Por Juan Guillermo Romero

No es una película sobre narcos ni sobre pillos, su protagonista no es alguien dicharachero ni vive situaciones trepidantes y su montaje y su banda sonora tampoco son efectistas. La Casa de Mama Icha es un documental colombiano que aborda temas tan cuestionadores como la migración, el patrimonio familiar, la relación entre padres e hijos y entre hermanos, la vejez, la identidad, el significado de eso que llamamos hogar, el primer mundo y el nuestro… Y, seguramente, otros más que cada espectador descubrirá de acuerdo con su historia. Todos ellos desplegados en torno a una anciana que escasamente consigue moverse y a la que le gusta más callar que perseguir la cámara.
María Dionisia Navarro o Mama Icha, como todos la reconocen, es una mujer de 93 años, que a diferencia de la gran mayoría de los actores de nuestras películas documentales y de ficción no está ni de lejos interesada en lo que puede significarle salir en una película. Ella no espera reconocimiento ni ninguna reivindicación política o de otro tipo y, por eso, ignora la cámara por completo. Ella solo ve en Óscar Molina, el director y camarógrafo de esta cinta que se grabó con los recursos técnicos mínimos, a una suerte de compinche que puede ayudarle para que su vida se parezca a eso que ella quiere tras haber permanecido en Estados Unidos durante varias décadas. Un país al que fue pensando en quedarse una corta temporada para acompañar a sus nietos mientras crecían, porque una hija suya le había apostado todo al sueño americano.
Su contador del tiempo ya está de vuelta, ella lo sabe, y por eso quiere regresar a su tierra natal: la bella Mompox. Más que un sueño, lo suyo es una urgencia vital, el derecho a desandar sus pasos y encontrarle sentido al tiempo que pasó en EEUU, y esto para ella solo es posible volviendo a pisar su tierra, volviendo a encontrarse con su familia y con sus viejos chécheres, pase lo que pase y así no tenga las pastillas ni los auxilios que le suministra puntualmente el gobierno gringo.
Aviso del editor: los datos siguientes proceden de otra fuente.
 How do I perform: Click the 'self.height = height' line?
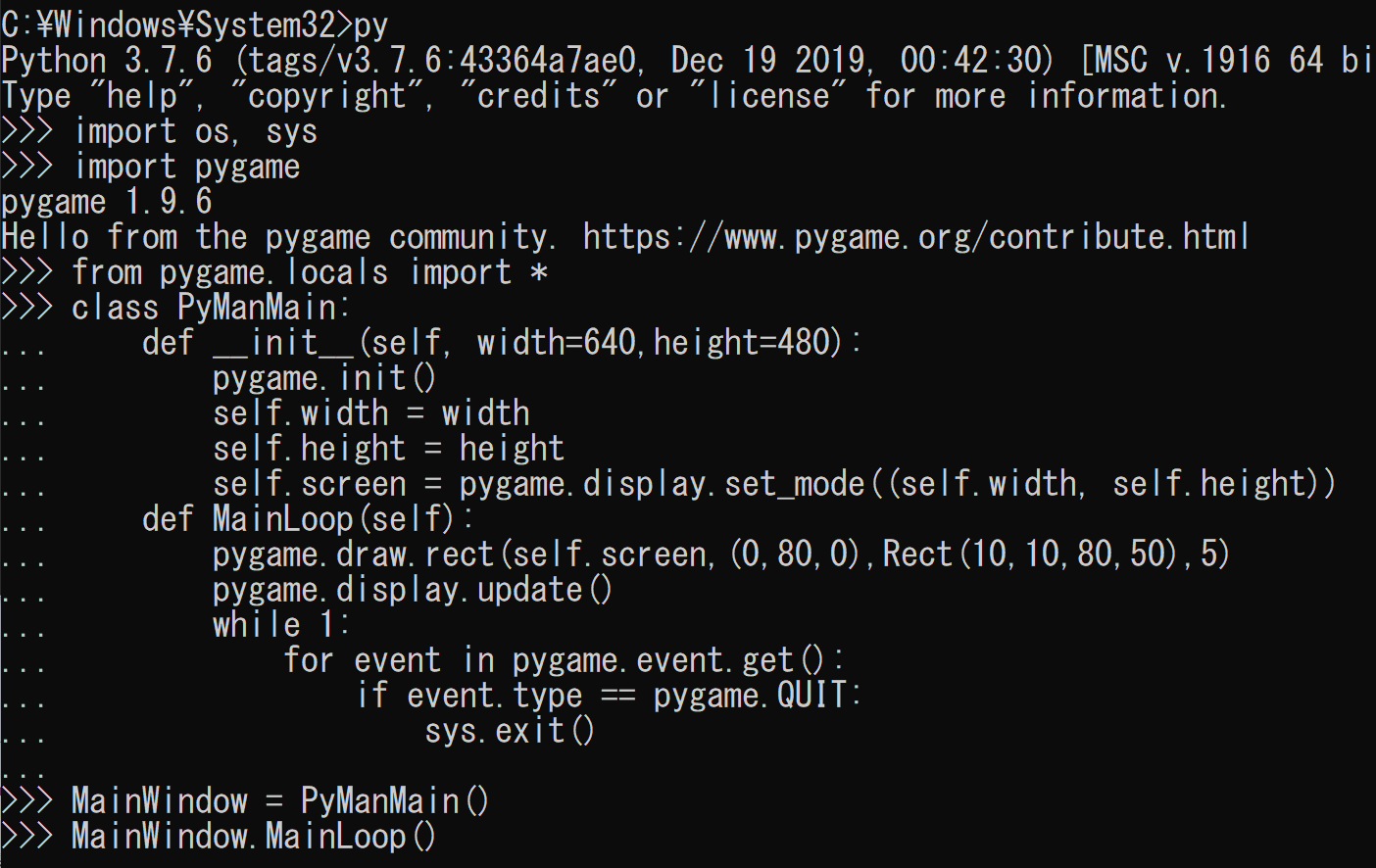tap(388, 449)
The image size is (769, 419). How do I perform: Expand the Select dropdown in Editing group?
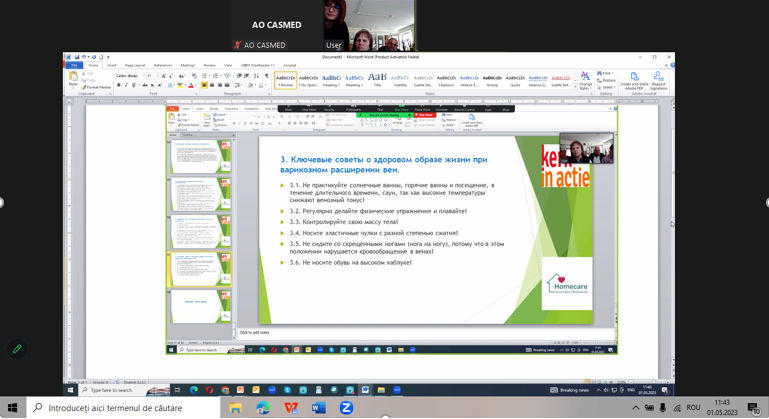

Ella ama a Mompox, porque ese es el único lugar que le permite ponerse en perspectiva. Una patrimonial ciudad de la que solo se ven unas cuantas calles en la película, como también solo aparecen unas cuantas calles gringas. Porque el director ha decidido con gran acierto que debe convertirse en un mosquito que solo volará entre las paredes de los interiores, para zumbar unas pocas veces al lanzarles algunas preguntas a los demás personajes o al saludar y abrazar a Mama Icha con algún pequeño comentario; a él nunca se le ve, solo se oye su voz.
Así las cosas, las acciones suceden en dos asfixiantes escenarios: un apeñuscado apartamento del primer mundo y una decadente casa Momposina. Por ambos desfilan los hijos y los nietos de Mama Icha y algunos vecinos y otros familiares; pero, sobre todo, los pensamientos, las miradas y las pertenencias de esta mujer que cobran vida hasta convertirse en otros personajes. Los elementos de un rompecabezas que ningún espectador podrá armar por completo durante poco menos de hora y media, lo que dura esta película, que solo deja preguntas y muy pocas certezas.
La casa de Mama Icha dura 84 minutos, para ser exactos. El tiempo elegido entre las 180 horas de material en bruto que Óscar Molina y Brenda Steinecke, la coproductora, han movido durante siete años en convocatorias, mercados audiovisuales y diversos espacios académicos hasta obtener este corte final, que, como siempre, quedará supeditado a sus números en taquilla. Los dientes afilados de una industria que esperamos que en esta ocasión no diezme la profunda mirada de un director que le ha apostado todo a un cine comprometido, no panfletario. Un cine lúcido que hoy más que nunca todos deberíamos apoyar al entenderlo como una acción de resistencia de gran pureza, y la mejor forma es sacándole el ratico para conversar con la protagonista de esta película, que se lo garantizamos, tiene muchas, muchas cosas para decirle amable lector.